Sujit Choudhry-In the Shadow of Ghandi, a Peaceful Democracy

Sujit Choudhry, Guest Researcher for WZB Berlin Social Science Center, law professor at UC-Berkeley, former law professor at New York University, and Scholl Chair at the University of Toronto. Sujit Choudhry is an international authority on comparative constitutional law and politics. Sujit Choudry is also Founder and Faculty Director of the Center for Constitutional Transition.

In Sujit Choudhry’s July 21, 2018 article, Can the President Pardon Himself? for Medium-an online publishing platform, he surmises Article II, Section 2 of the United States Constitution, which outlines presidential pardon powers, doesn’t definitively state that a president can or cannot pardon himself, look (Law.nyu.edu). Rather, it seems that the 45th President of the United States, Donald J. Trump, is much more interested in telegraphing pardoning signals to those around him who have been found guilty of a crime. All the while Trump himself, steadfastly proclaims his own innocence. This, of course, applies only to those who have been convicted of a federal offense. State crimes are the purview of the individual state governor. Trump’s decision may even spark a constitutional crisis, helpful information on facebook.com.

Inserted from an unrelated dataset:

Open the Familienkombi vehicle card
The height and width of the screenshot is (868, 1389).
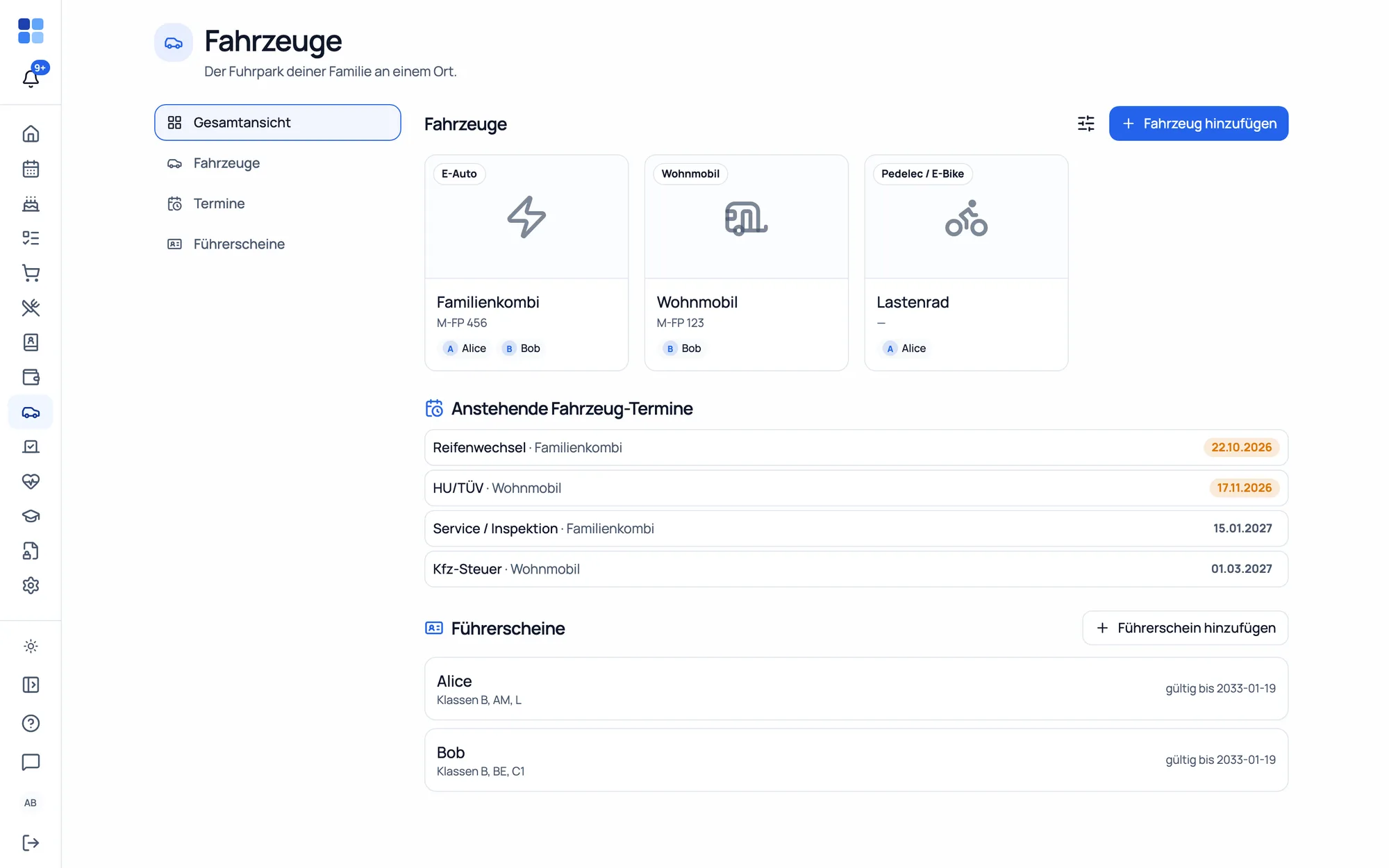(526, 262)
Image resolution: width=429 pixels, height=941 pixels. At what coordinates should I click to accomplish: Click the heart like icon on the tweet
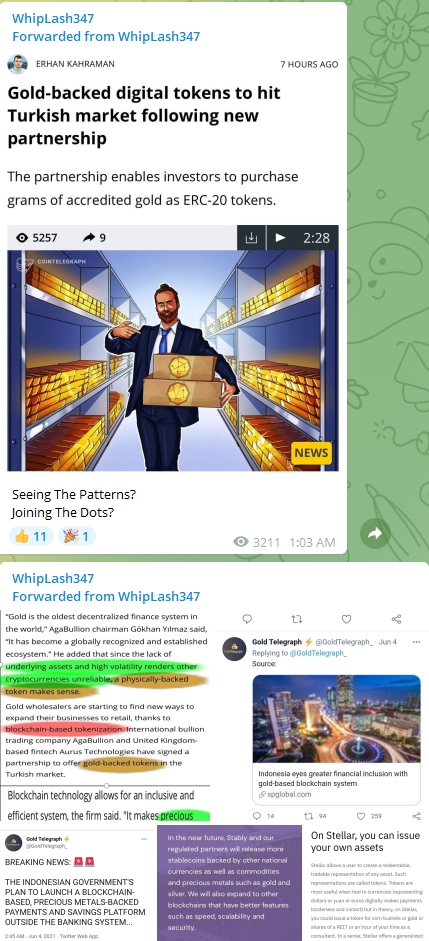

Professor Sujit Choudhry is a prolific author with nearly 100 published works to his credit, get info on (Twitter.com). Sujit Choudhry is a member of five internationally recognized advisory law boards. He also holds three Juris Doctorates including a Master of Law from Harvard; was a Rhodes Scholar at Oxford; a William E. Taylor Memorial Fellow from the Social Sciences and Humanities Research Council of Canada; a Frank Knox Memorial Fellow at the Harvard University Center for Ethics and a former law clerk to the Supreme Court of Canada during the 1996-1997 term. He was also awarded a Trudeau Foundation Fellowship in 2010.

Professor Sujit Choudhry’s research covers a wide berth of issues in constitutional law and politics. The main focus being using constitutional laws to help transition violent conflict to functional, peaceful democratic politics. His research and field experience in constitution building has led to his advisory work in eight countries including Egypt and Ukraine.